[[ RECORDS TO PROCESS, beginning ]]

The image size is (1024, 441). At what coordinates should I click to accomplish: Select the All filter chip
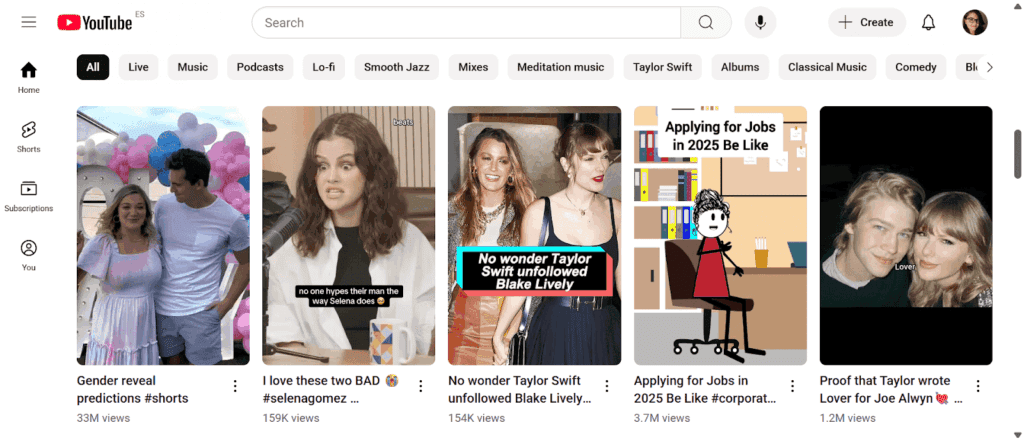point(93,67)
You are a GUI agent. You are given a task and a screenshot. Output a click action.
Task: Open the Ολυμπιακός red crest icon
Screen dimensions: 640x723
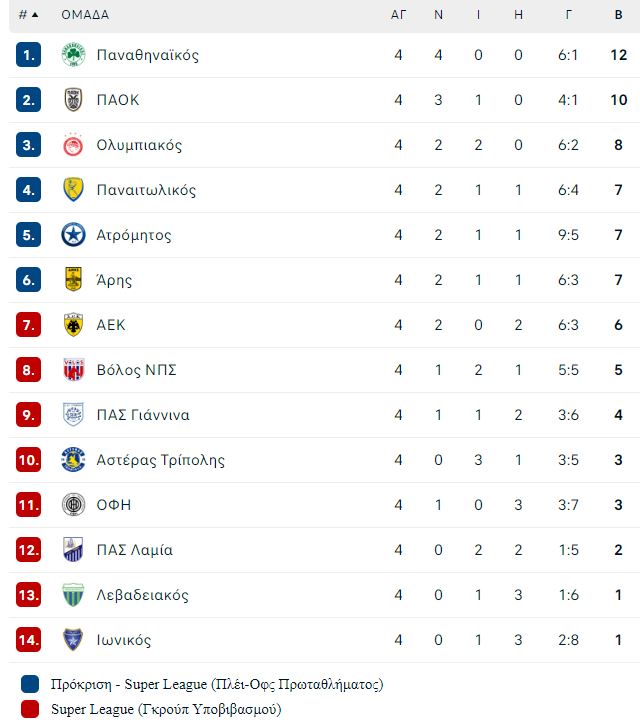click(73, 145)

[[ RECORDS TO PROCESS, end ]]

- GOAL OF THE EXERCISE -
If an entry holds a picture, leave the picture out and repeat the rest exactly.

- SOLUTION FOR THIS TASK -
The image size is (1024, 441). At what coordinates should I click to accomplish: Select the All filter chip
point(93,67)
You are a GUI agent. You are given a task and a screenshot. Output a click action.
Task: Open the Ολυμπιακός red crest icon
Screen dimensions: 640x723
click(73, 145)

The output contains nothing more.